───── RAW DATA ─────
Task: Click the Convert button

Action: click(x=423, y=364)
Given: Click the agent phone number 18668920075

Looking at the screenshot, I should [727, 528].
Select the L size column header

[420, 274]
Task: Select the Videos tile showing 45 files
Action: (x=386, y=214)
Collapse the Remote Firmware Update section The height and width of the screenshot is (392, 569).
─────
Would you give the entries back word for word?

Task: Click the Convert button

Action: click(x=423, y=364)
Given: Click the agent phone number 18668920075

Looking at the screenshot, I should [727, 528].
Select the L size column header

[420, 274]
Task: Select the Videos tile showing 45 files
Action: (x=386, y=214)
Collapse the Remote Firmware Update section The height and width of the screenshot is (392, 569).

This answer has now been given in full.